What you have to do:
Beginning with the line that contains "You are a GUI" and ending with the last line of the records, write out each line exactly and omit the pictures.

Records for this exercise:
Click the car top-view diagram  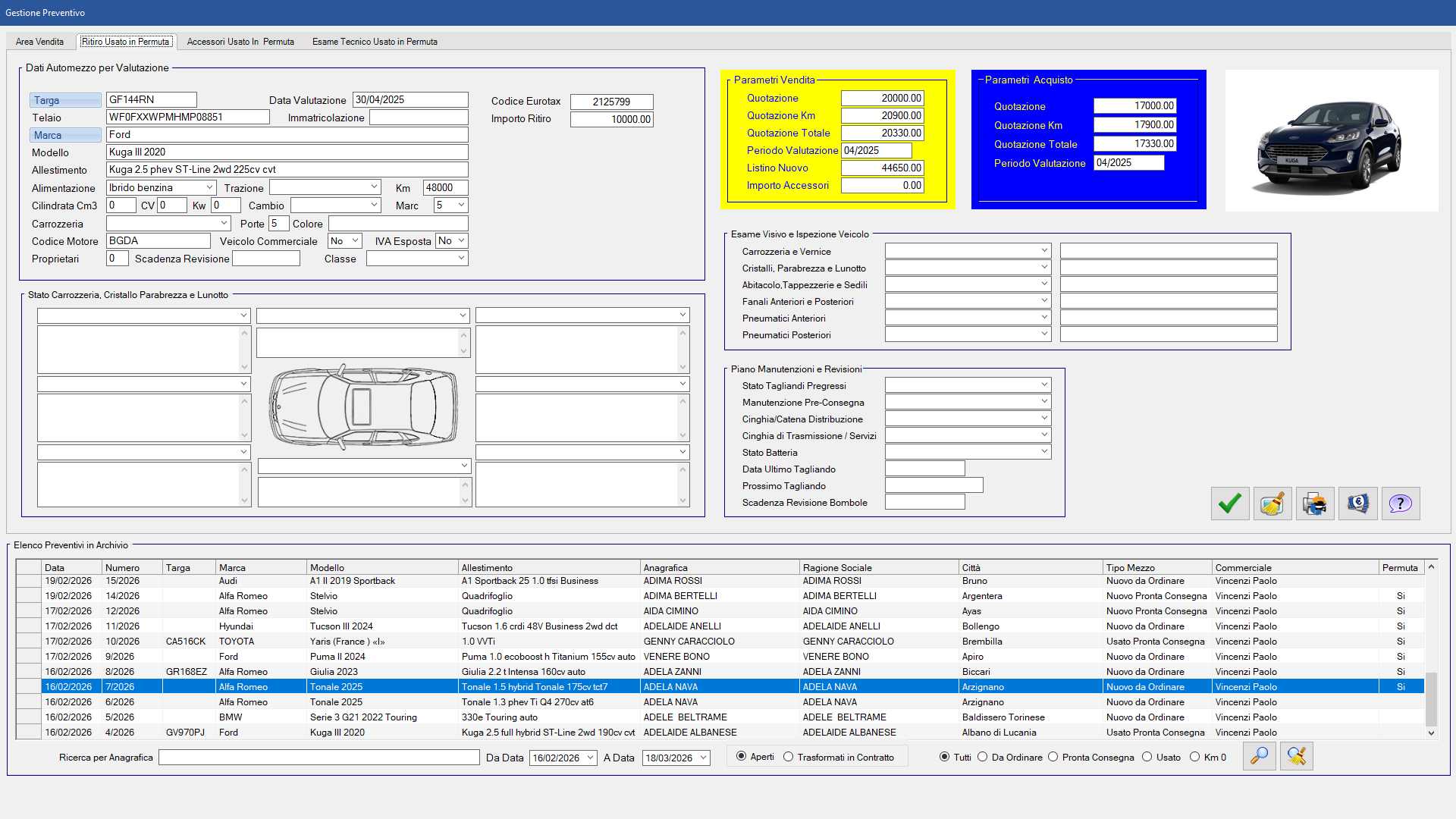363,406
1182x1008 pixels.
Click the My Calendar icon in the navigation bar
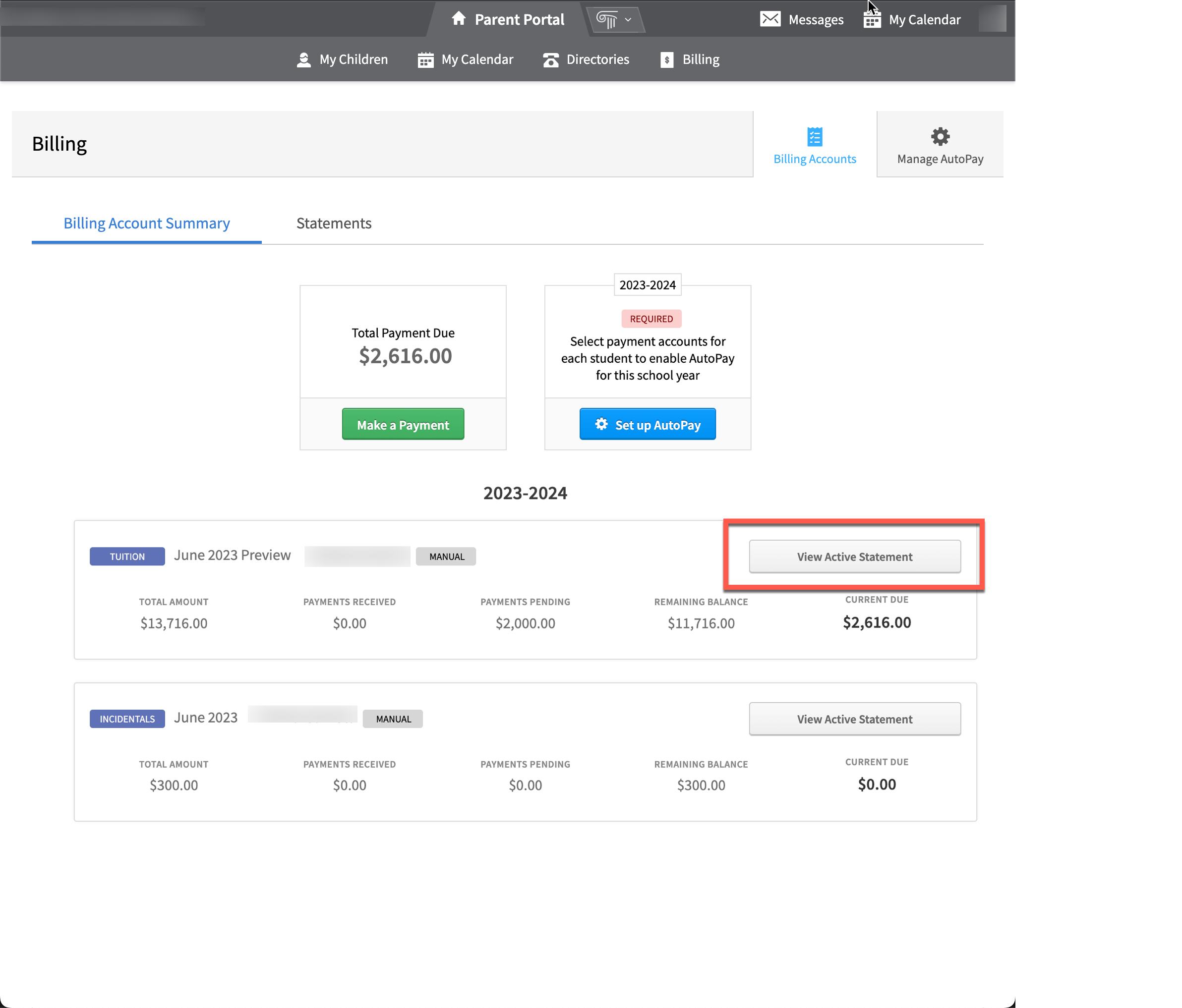pos(425,59)
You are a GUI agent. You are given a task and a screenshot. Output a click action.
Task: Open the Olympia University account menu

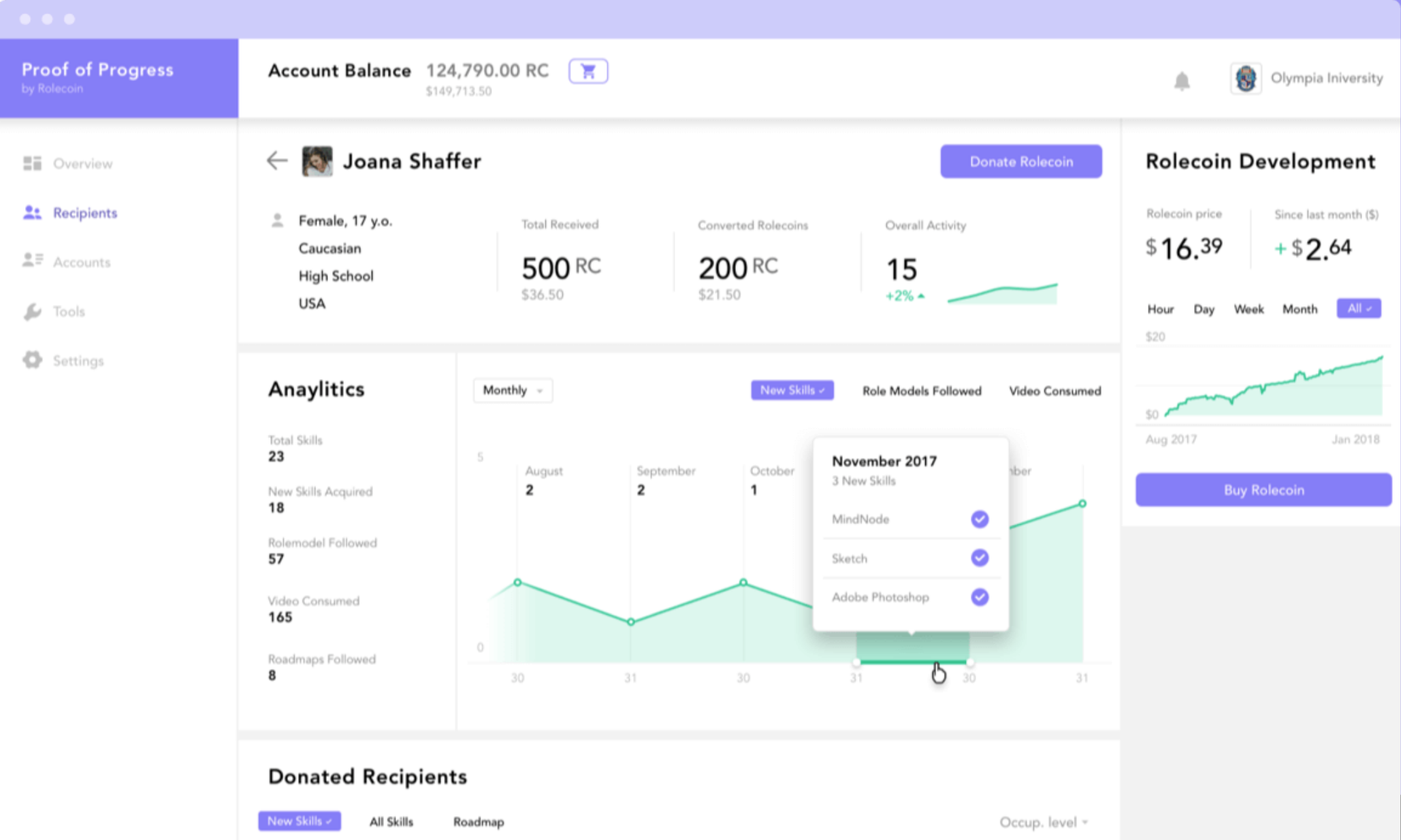(x=1307, y=79)
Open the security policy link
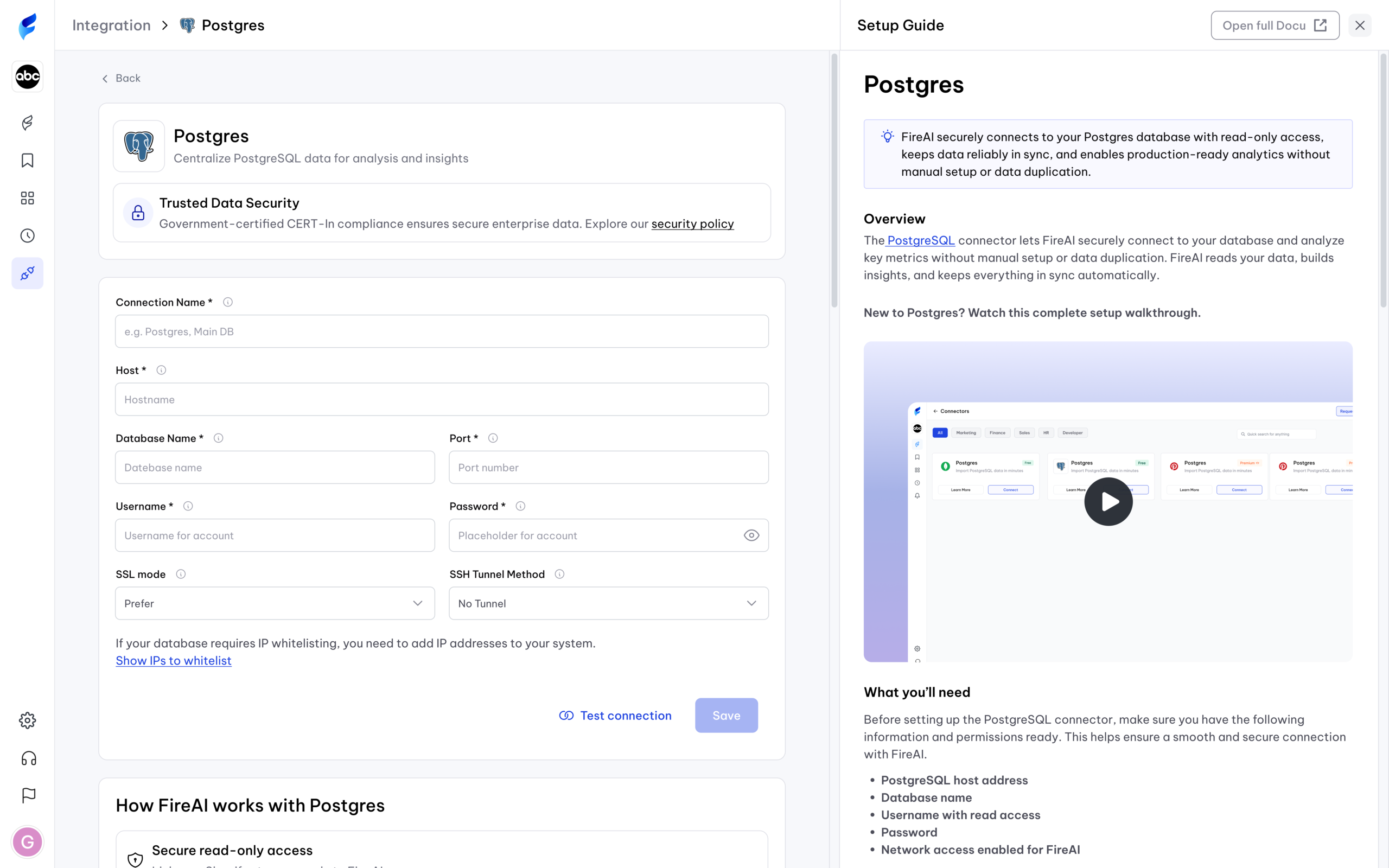 pyautogui.click(x=692, y=224)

Response to the task:
You are a GUI agent. You are given a task and a screenshot. Output a click action.
Task: Open the Olympia University account menu

(x=1307, y=79)
Open the security policy link
 pyautogui.click(x=692, y=224)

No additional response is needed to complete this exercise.